4. Methods
Purpose
Explain the analytical or statistical methods applied.
Details
Statistical Analysis: We employ a multivariable logistic regression model to estimate the association between patient factors and the likelihood of a missed appointment.
The model is defined as:
\[ \text{logit}(P(Y=1)) = \beta_0 + \beta_1(\text{age}) + \beta_2(\text{lead\_time}) + \beta_3(\text{appointment\_type}) + \beta_4(\text{previous\_missed}) + \beta_5(\text{deprivation}) \]
Where \(P(Y=1)\) is the probability of a missed appointment.

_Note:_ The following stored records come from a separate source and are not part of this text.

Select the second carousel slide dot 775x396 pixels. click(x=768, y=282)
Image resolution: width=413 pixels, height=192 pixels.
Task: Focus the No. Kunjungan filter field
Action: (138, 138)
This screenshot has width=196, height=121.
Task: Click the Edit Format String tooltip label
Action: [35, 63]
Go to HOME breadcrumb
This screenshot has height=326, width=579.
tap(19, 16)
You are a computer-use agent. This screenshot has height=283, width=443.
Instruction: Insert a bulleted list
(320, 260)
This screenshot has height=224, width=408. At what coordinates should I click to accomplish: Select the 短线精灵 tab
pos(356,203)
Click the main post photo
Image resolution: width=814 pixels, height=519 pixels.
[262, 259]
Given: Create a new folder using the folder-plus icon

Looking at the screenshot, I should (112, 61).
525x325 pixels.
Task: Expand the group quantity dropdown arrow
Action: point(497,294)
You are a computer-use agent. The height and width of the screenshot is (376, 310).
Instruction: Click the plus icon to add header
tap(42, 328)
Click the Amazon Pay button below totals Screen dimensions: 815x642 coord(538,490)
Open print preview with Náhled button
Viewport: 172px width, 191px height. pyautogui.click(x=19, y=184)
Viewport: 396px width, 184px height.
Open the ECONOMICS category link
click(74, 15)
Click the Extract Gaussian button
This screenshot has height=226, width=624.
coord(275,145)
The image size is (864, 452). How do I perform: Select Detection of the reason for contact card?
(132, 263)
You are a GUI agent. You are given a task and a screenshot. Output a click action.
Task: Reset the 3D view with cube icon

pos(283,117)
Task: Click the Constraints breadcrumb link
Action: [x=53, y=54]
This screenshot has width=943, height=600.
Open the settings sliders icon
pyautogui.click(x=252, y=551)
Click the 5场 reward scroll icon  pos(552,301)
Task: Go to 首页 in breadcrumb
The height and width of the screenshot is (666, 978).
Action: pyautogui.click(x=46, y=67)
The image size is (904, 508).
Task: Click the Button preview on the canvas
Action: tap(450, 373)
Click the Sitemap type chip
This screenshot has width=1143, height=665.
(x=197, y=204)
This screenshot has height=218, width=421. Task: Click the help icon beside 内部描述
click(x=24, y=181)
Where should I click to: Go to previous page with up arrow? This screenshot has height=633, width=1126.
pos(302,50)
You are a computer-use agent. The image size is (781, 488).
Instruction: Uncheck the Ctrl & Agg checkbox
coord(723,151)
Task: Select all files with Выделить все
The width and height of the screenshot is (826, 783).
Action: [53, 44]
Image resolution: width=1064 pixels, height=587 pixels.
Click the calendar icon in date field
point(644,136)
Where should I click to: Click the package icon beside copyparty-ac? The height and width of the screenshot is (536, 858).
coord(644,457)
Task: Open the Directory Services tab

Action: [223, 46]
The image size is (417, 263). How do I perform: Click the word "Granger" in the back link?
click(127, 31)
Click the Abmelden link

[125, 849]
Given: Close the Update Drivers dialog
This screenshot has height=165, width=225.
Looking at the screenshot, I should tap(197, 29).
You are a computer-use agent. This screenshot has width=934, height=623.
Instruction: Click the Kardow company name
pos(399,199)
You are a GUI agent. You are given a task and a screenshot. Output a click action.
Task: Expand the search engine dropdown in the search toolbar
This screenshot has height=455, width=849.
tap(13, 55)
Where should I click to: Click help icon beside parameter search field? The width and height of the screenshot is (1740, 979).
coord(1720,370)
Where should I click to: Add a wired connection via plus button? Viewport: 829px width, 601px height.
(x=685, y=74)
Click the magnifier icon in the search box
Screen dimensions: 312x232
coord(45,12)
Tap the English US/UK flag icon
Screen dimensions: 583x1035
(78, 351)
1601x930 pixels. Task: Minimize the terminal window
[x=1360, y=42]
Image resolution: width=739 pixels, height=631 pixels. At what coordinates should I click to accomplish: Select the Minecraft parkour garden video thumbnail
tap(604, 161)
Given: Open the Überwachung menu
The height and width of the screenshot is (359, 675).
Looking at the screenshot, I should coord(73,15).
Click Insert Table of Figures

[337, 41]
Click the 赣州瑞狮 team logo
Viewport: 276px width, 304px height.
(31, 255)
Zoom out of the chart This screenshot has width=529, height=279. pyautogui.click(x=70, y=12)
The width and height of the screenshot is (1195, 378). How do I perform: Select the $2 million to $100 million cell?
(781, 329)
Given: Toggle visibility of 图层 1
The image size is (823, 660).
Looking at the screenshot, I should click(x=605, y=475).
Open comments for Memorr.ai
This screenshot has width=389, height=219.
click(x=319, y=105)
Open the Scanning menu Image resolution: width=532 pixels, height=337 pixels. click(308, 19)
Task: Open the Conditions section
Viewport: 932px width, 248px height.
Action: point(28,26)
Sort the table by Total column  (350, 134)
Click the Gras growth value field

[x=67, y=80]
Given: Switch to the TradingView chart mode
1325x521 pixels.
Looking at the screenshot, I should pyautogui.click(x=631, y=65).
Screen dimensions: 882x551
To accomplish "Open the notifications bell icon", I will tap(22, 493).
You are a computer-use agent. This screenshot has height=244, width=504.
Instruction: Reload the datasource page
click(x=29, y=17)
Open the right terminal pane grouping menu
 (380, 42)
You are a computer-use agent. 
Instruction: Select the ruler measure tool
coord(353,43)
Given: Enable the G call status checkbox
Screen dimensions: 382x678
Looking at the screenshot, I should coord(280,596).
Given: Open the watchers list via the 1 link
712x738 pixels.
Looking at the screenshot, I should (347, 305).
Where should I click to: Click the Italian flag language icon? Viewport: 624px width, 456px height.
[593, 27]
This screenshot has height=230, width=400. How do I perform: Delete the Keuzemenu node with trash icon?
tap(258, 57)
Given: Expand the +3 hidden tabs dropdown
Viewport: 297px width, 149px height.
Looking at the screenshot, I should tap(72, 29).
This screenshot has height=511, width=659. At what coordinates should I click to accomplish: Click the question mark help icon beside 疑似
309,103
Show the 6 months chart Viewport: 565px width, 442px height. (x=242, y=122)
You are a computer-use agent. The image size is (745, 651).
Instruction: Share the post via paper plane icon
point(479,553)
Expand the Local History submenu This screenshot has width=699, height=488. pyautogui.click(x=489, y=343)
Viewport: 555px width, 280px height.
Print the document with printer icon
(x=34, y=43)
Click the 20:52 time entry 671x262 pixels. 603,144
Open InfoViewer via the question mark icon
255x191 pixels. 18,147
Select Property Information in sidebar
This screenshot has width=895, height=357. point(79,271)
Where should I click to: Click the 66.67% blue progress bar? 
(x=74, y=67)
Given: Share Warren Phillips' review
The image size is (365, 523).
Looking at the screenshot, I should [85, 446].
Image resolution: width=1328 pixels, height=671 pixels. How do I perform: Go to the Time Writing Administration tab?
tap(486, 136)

Example Code Implementation: The following is an illustrative example of the modeling code used (not executed in this document):
# Fit logistic regression model
model <- glm(missed_appointment ~ age + lead_time_days +
as.factor(appointment_type) + previous_missed +
as.factor(deprivation_quintile),
data = synthetic_data,
family = binomial(link = "logit"))
# Display summary
summary(model)Ethics, Equity & Impact: While AI tools assisted in drafting the model text and LaTeX equations, the selection of logistic regression was a human choice appropriate for binary outcomes. We carefully reviewed the output to ensure the equation accurately reflected the intended study variables.